** WORK INSTRUCTIONS **
(a) Answer these questions about the snow plowing thread:
(i) How much snow does Lux Lawn say fell, and over how many days?
(ii) Which street does jgibbons ask about in connection with the second pic from the bottom?
(iii) Which pics does MileHigh call awesome?
(b) Copy the snow plowing thread word for word between "is that second" and "plow truck now.", inclusive.

** TEXT PASSAGE **

Shoprite looked really clean.. Great Job Nick.. How long were you out.. I, somehow, got stuck pushing a large amount of snow into a large pile.. Was that Green Lane in one of the pics.. I figured that would be an ice rink... Again, great pics..


----------



## Lux Lawn

45 inches in 5 days is a lot of snow. There is no way you can keep up with that. 
My customers would be calling all the time. Thing is you plow the drive and 10 minutes later they have another 2 inches in it.

How did you do with complaints?
Do you do residential & commercial?
Good work.


----------



## jgibbons

nicksplowing;1007642 said:


> more pics


is that second pic from the bottom from City Ave? looking at St. Charles Seminary?


----------



## jeffslawnservic

Better get ready for Thursday they are calling for a relatively "smaller storm" than what we are now used to lol. Your nephew lou has a pretty nice looking plow truck now.


----------



## MileHigh

the pics of the Parking Garage are Awesome...

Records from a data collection

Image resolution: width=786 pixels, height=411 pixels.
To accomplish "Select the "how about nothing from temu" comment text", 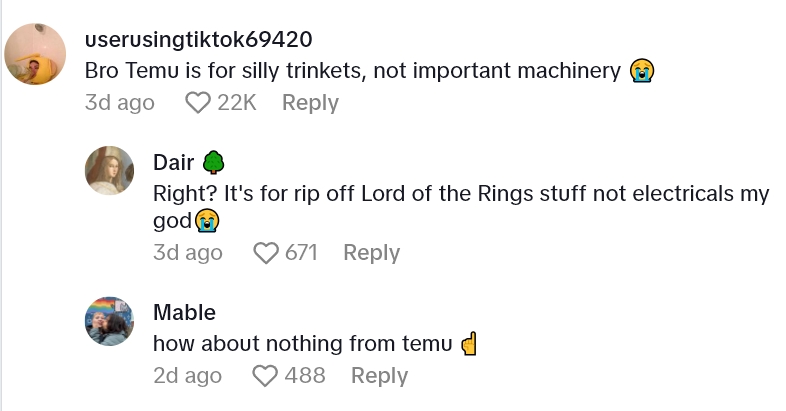I will pos(303,343).
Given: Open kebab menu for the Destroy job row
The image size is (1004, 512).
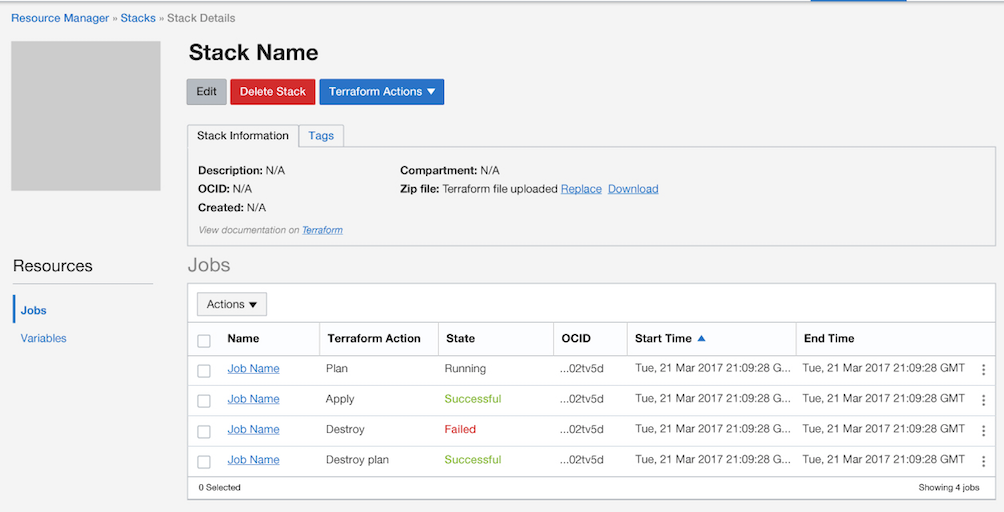Looking at the screenshot, I should pyautogui.click(x=983, y=430).
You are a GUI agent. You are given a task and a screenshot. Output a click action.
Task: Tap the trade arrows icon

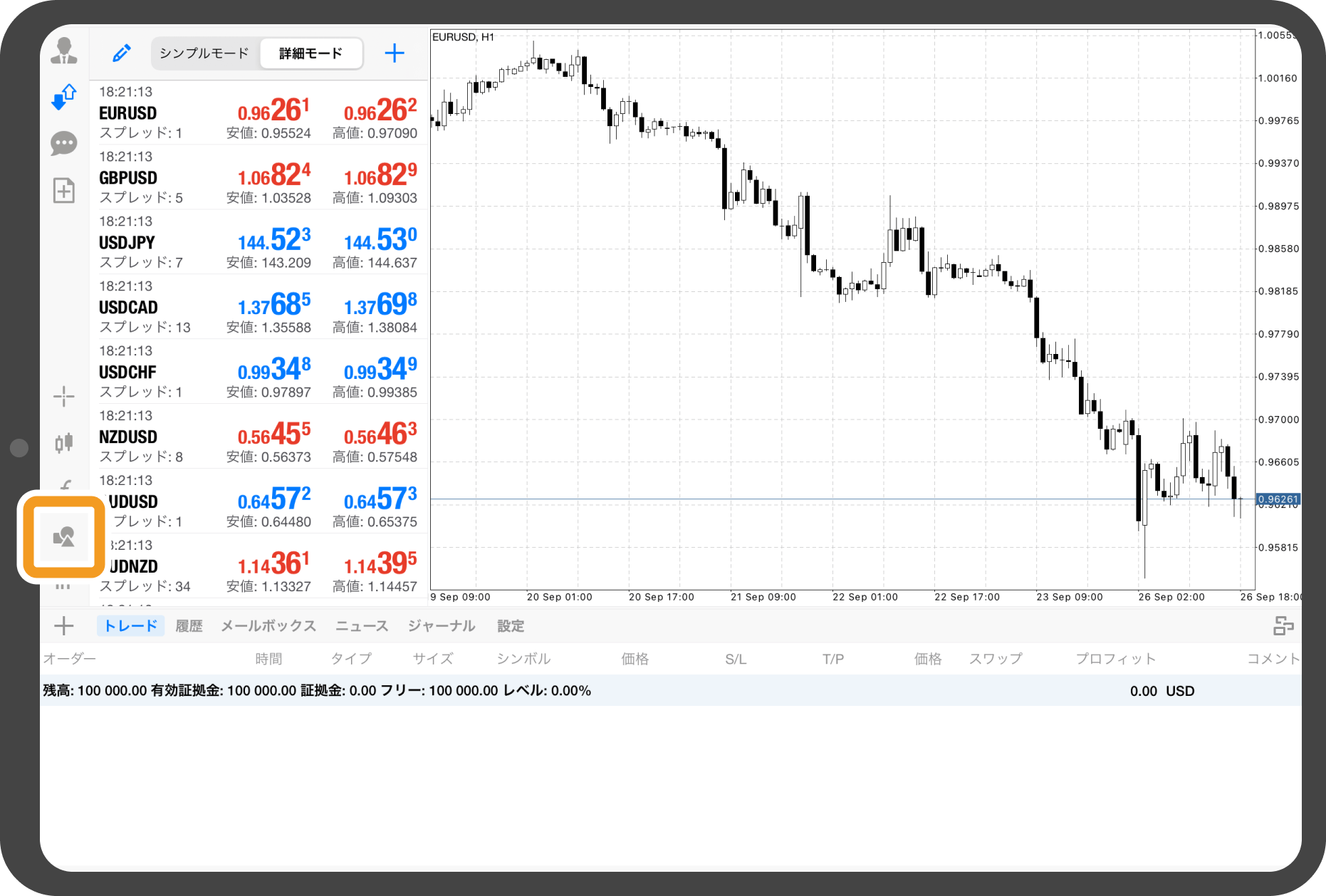[64, 97]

** ANSWER LIST **
(a)
(i) 45 inches in 5 days
(ii) City Ave
(iii) The pics of the Parking Garage

(b)
is that second pic from the bottom from City Ave? looking at St. Charles Seminary?


----------



## jeffslawnservic

Better get ready for Thursday they are calling for a relatively "smaller storm" than what we are now used to lol. Your nephew lou has a pretty nice looking plow truck now.